Movies saturate our lives with golden hues and perfect prose. They have turned us into pixilated extras who privately measure — at least in part — our success or failure by the standards of film and the heroes we keep.
The reason we identify so closely with the characters is that everything has become so real, so intimate and raw. There is no more veneer, no flickering celluloid, no thin red line between truth and fiction.
In this year's Oscar lineup for best picture, for example, the diverse plot summaries include love, determination, environmentalism, justice, family, survival, history, illness and war.
So here's a pop movie quiz: Where else can you watch these same issues come to life?
The Laguna Beach Film Society. Every month, the group screens interesting films that touch on a variety of topics close to home.
"We want to do some classic films, documentaries and some indie films as well," chairman George Weiss said. "So all of those make it an eclectic mix that reaches our membership's desire to see films that are new and interesting, have a story and are also relevant to the larger issues of the community."
With the alignment to the Laguna Art Museum, the group showcases films that have a California angle.
"We're also wanting to inform the public on issues that are relevant to us," Weiss said. "We want to raise issues. We're doing an environmental series this year with three documentaries on the environment and the ocean."
There also will be a series of short films done by students on Feb. 21 from schools including Laguna College of Art + Design, Saddleback College, and Chapman University, among others. Details can be found at http://www.lagunaartmuseum.org.
This diversity in film is a byproduct of the current state of movie making, which is a global phenomenon that relies on foreign success.
"There is an explosion of film production and I think a large part of that is due over the last 20 years to the international market," Weiss said. "When we opened Rob Hedden's film ['You May Not Kiss the Bride' in October] he remarked that, 'Gee, it opened in 10 theaters in the L.A.-Burbank area, but it opened in 200 theaters in Russia.'"
This summer when people expect lighter fare, the film group will turn to proven, thoughtful movies.
"We want to show classic films," Weiss said. "We're doing a film in May, 'The Best Years of Our Lives,' done in 1946 by William Wyler, probably the greatest Hollywood director of all time in terms of number of nominations for Oscars and awards."
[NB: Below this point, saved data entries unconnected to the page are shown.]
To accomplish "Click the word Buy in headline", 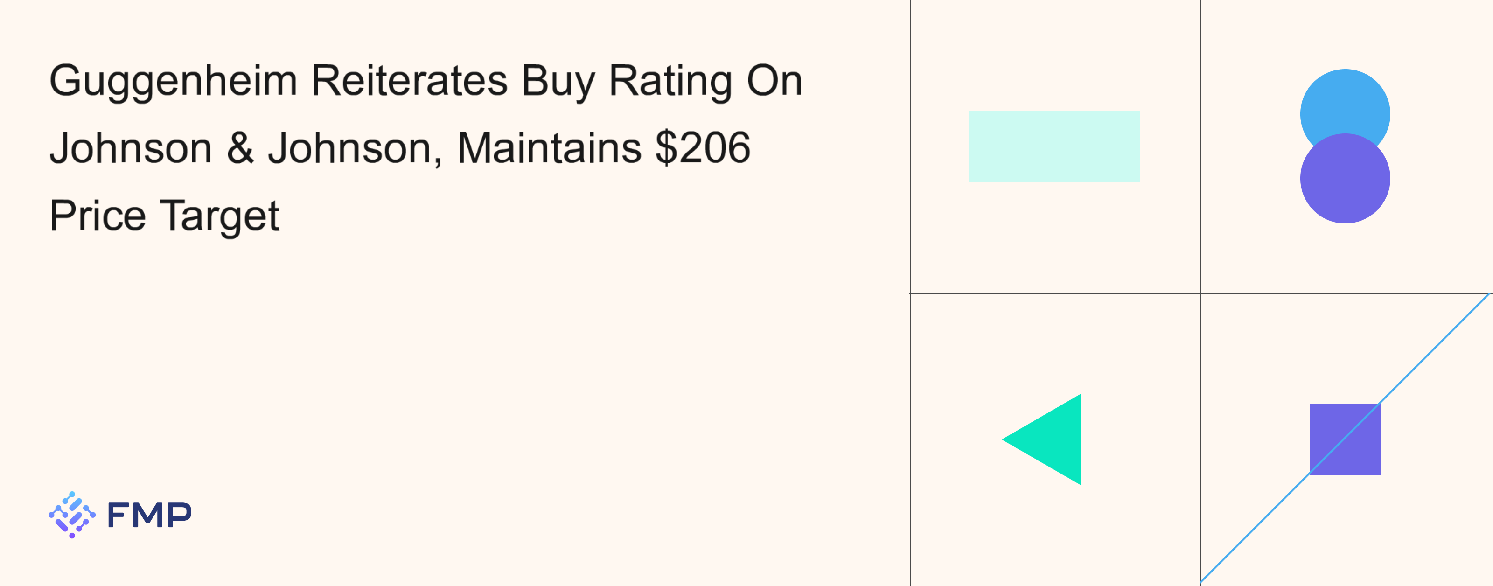I will pyautogui.click(x=558, y=81).
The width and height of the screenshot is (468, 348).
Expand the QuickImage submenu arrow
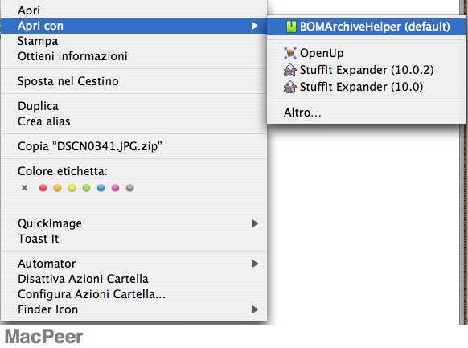coord(255,223)
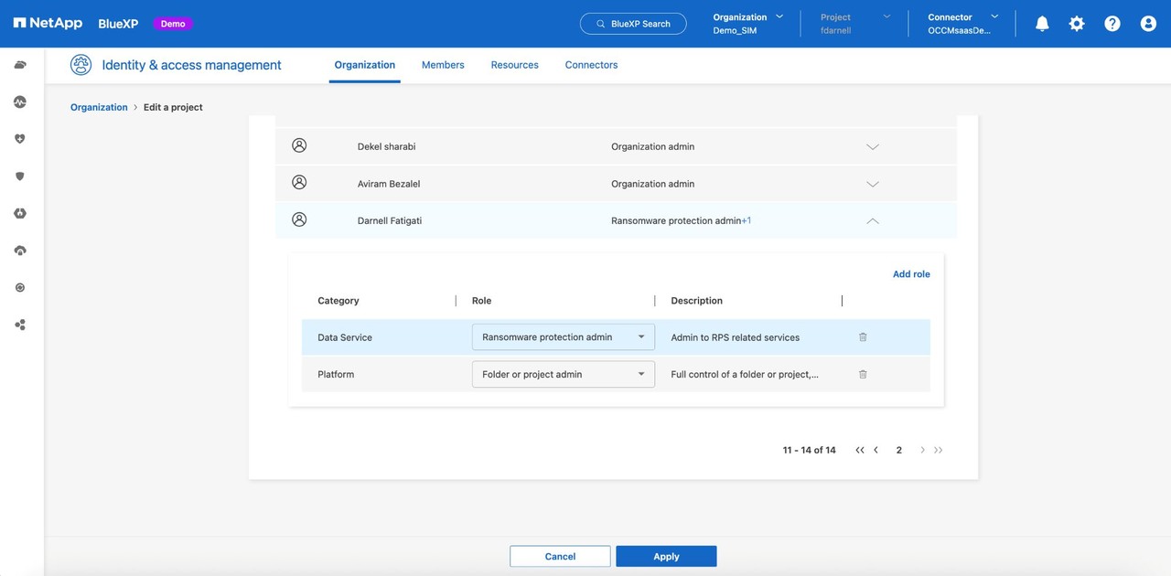Collapse the Darnell Fatigati member row
This screenshot has height=576, width=1171.
(x=872, y=221)
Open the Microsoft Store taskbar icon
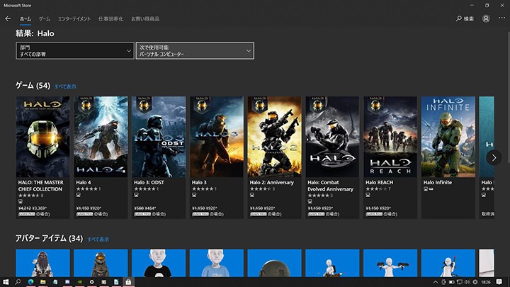 (x=128, y=282)
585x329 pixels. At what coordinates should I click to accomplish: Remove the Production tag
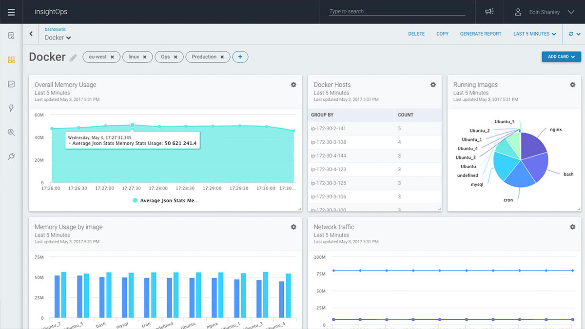tap(222, 57)
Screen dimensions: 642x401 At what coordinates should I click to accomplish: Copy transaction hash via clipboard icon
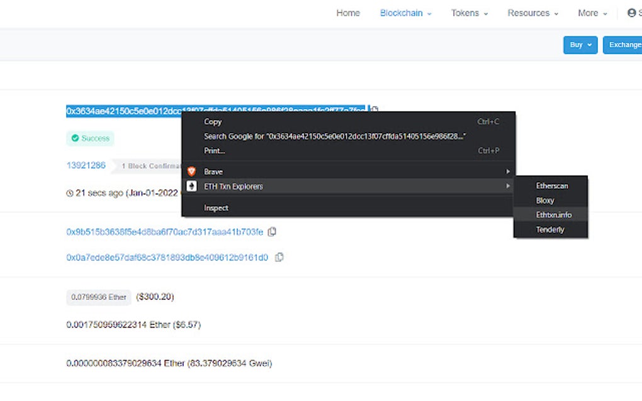375,109
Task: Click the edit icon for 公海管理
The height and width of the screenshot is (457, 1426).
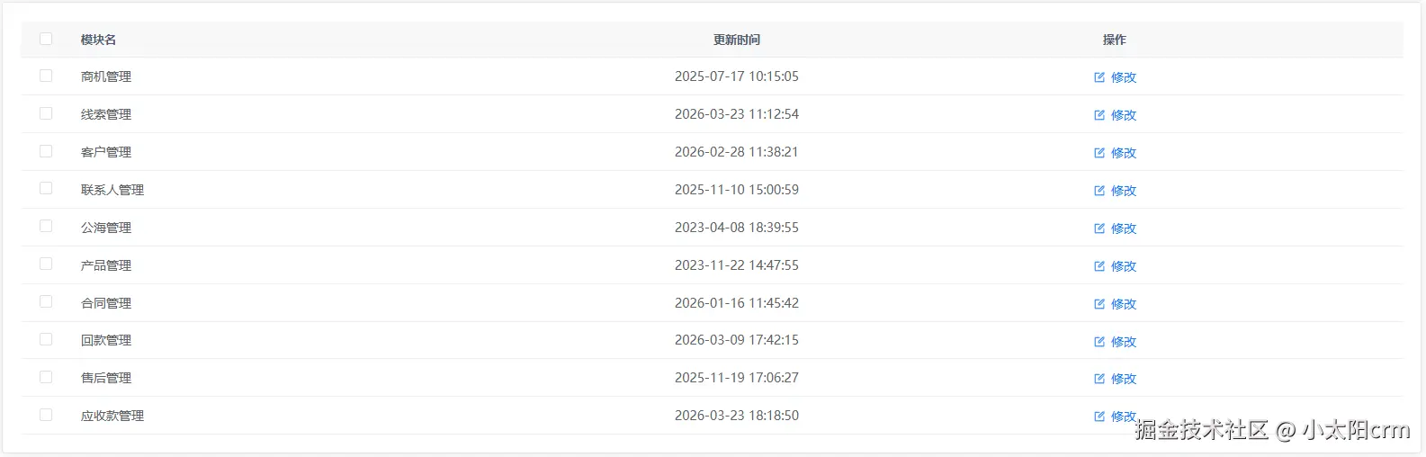Action: [1099, 229]
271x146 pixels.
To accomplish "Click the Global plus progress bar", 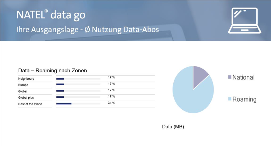I will pos(78,97).
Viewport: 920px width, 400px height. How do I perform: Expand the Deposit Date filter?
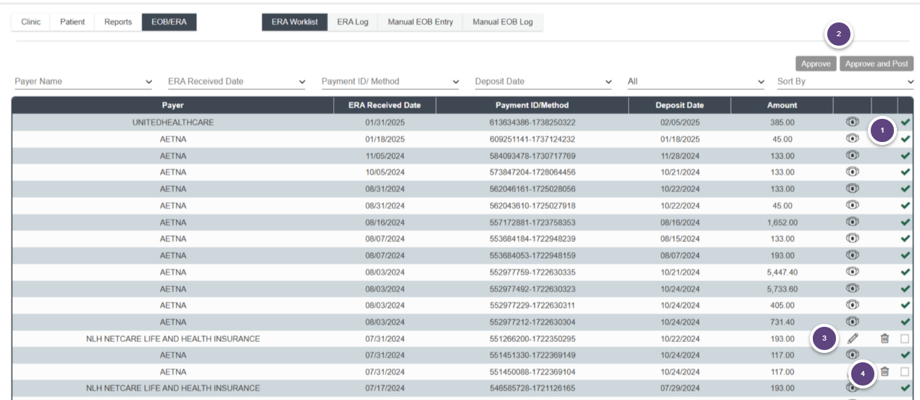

Weiss said one of the original actors, Michael Hall, will attend the screening. Hall, who is in his 80s, was only a teenager when the film was made. He played the son of one of the main actors.
The film won seven Academy Awards, including best picture, and tells the story of three servicemen having difficulty trying to adjust to civilian life after the war.
"I think it's important … to show films that are historical greats in a setting that really captures them and does them justice, and to teach people about film at the same time," Weiss said.
"My personal goal is to get some film history and education included in the film so we show films that you may see on the TV screen and you think it's a good film, but then you see it on the big screen and you go, 'wow, I didn't know it was that good or that cool.'"
Whether it's a military movie or a student documentary, Weiss said the story always wins out.
"Wilder said 80% of the film is the script, and I believe that because the story is important rather than the car chases," Weiss said. "And you'd rather have a story about … flawed characters, people who are both good and bad, people who have overcome, people who are heroic but are ordinary most of the time. I think that's what I'm trying to get to, very interesting stories about people."
And when we see these stories we see ourselves.
We identify with the little scenes — the whisper, the brief expression, the slight touch on small of the back.
We remember the character who spoke the words we think but never say.
We are the movies, for better or worse, exposed in Technicolor, 3-D and laid bare in all our sordid glory.